断片化 ( Fragmentation )

断片化には物理記憶域構造における断片化と論理記憶域構造での断片化がある。
断片化が進行することで使用されない領域が発生、非効率的なI/O操作の増加によりレスポンスが低下する。

  • 物理記憶域構造における断片化

物理構造とは、オラクルデータベース(データファイル)の断片化を示す。
ファイルの断片化によって不連続な配置が行われ無駄なシーク操作により DISK I/O 性能が低下する。

専用パーティションのすすめ

データファイルの配置先には、専用のパーティションを用意する。 別のシステムとパーティションを共有するとファイルの断片化を促進してしまう。
データファイルの自動拡張(AUTOEXTEND句)機能においても(小さな拡張を続けていると)断片化が発生する。エラー対策としての保険として設定しておき、定期的に監視し、必要な時期に必要な分を手動で拡張するようにメンテナンスすることが望ましい。

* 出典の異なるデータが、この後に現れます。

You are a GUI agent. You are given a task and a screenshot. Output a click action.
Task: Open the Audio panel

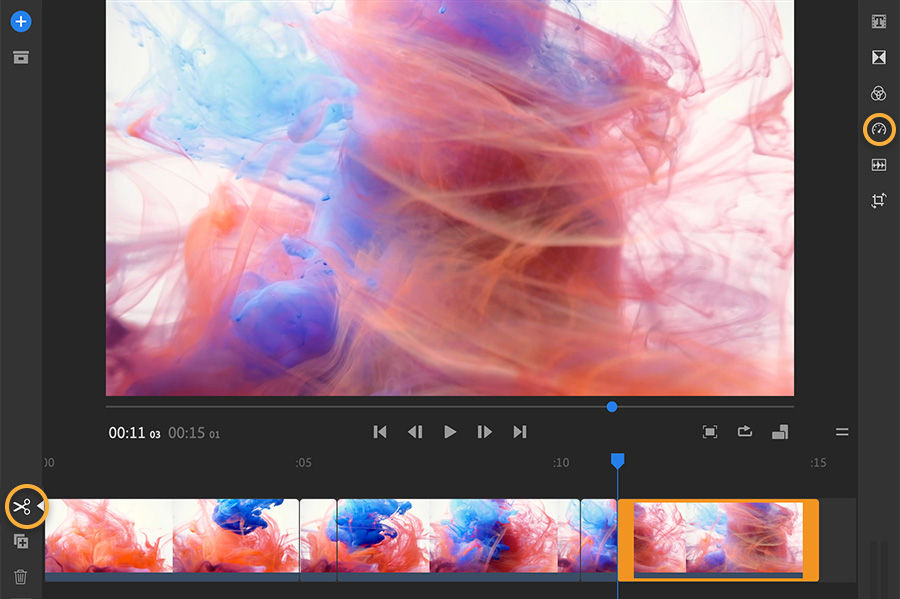click(x=877, y=164)
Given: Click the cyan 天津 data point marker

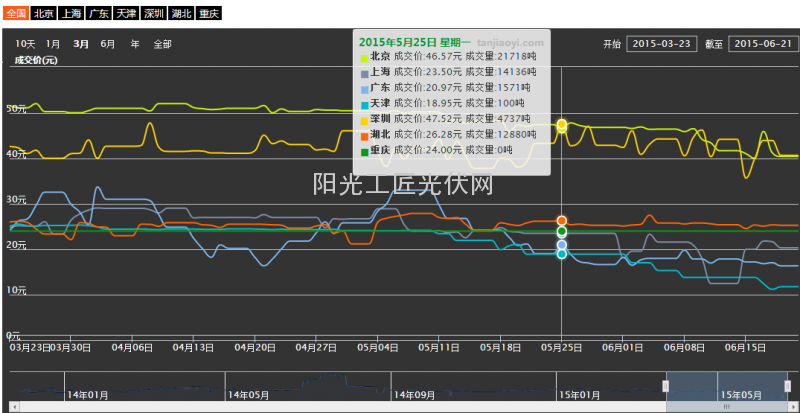Looking at the screenshot, I should pos(562,254).
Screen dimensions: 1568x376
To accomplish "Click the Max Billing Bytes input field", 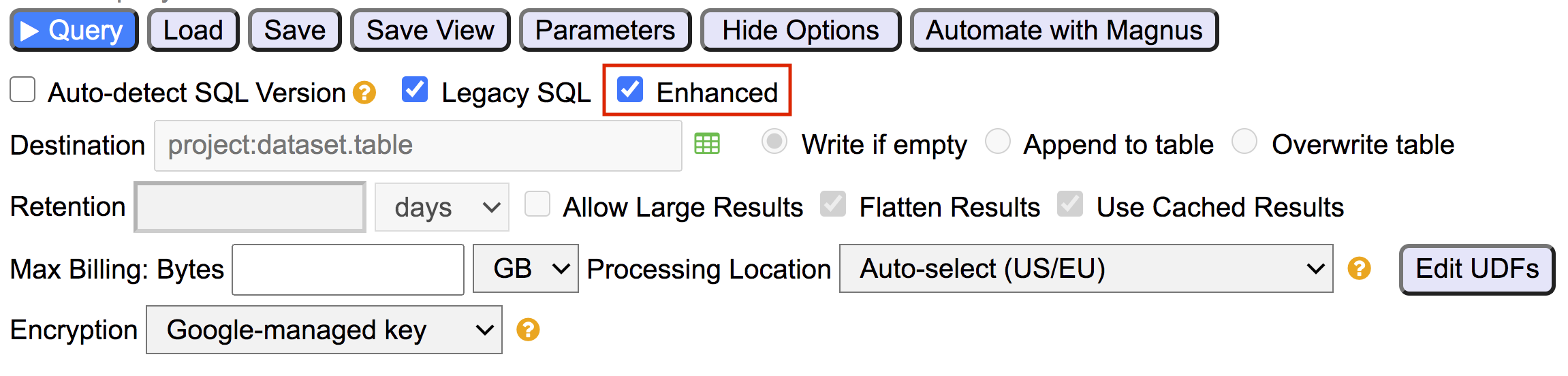I will tap(348, 270).

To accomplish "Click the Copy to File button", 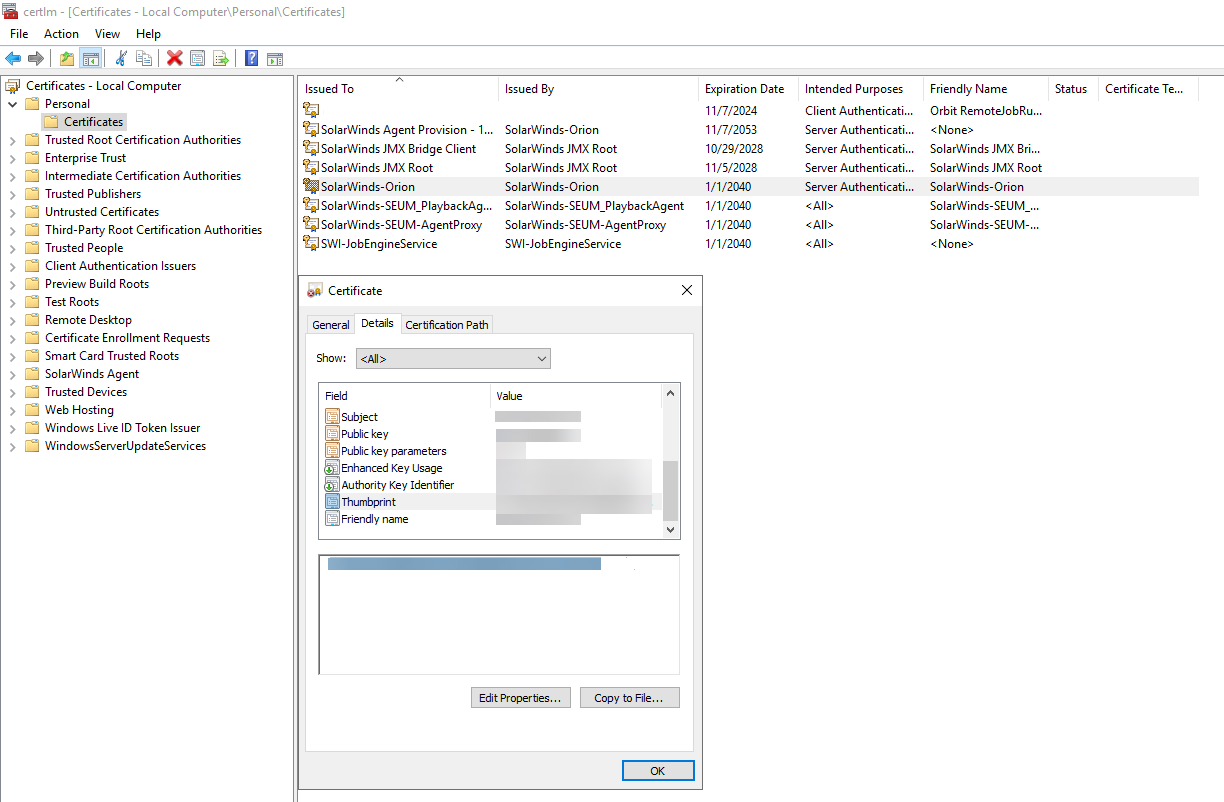I will click(629, 697).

Windows系の場合、市販のデフラグツールを使用すると(必ずインスタンスのシャットダウンした後に実行する)「物理記憶域構造における断片化」は解消される。しかし、以下の論理構造での断片化は解消しない。

論理記憶域構造での断片化

エクステントの断片化、レコードの断片化、メモリの断片化の種類がある。

テーブルスペース上のエクステントの断片

データセグメントのハイウォータマークが領域の確保サイズを超えるときにセグメントは拡張される。 新しいエクステントには連続した空き領域を必要とする。 サイズの異なる複数のエクステントが、互いに獲得と解放を繰り返していくと連続領域が減り、解放した領域を効率的に再利用できなくなり穴だらけとなっていく。
下図は断片化したテーブルスペース上でエクステントを獲得しているイメージ図である。

エクステントが拡張されていくイメージ

エクステントが拡張されていくイメージ

関連事項

行連鎖、行移行 (データブロック上のレコードピースの断片化)

  • 行連鎖
    データ挿入時に発生する現象。 データレコードを格納するときに 1 ブロックに収まらずに、行断片(レコードピース)を 2つ以上の異なるデータブロックに分割してデータを格納している状態をさす。
  • 行移行 (行断片の移行)
    データ更新時に発生する現象。 データレコードを更新するときにブロック内の空き領域を使用してもデータブロック内に収まらず実データの行断片(レコードピース)を、すべて、別のデータブロックへ引越している状態をさす。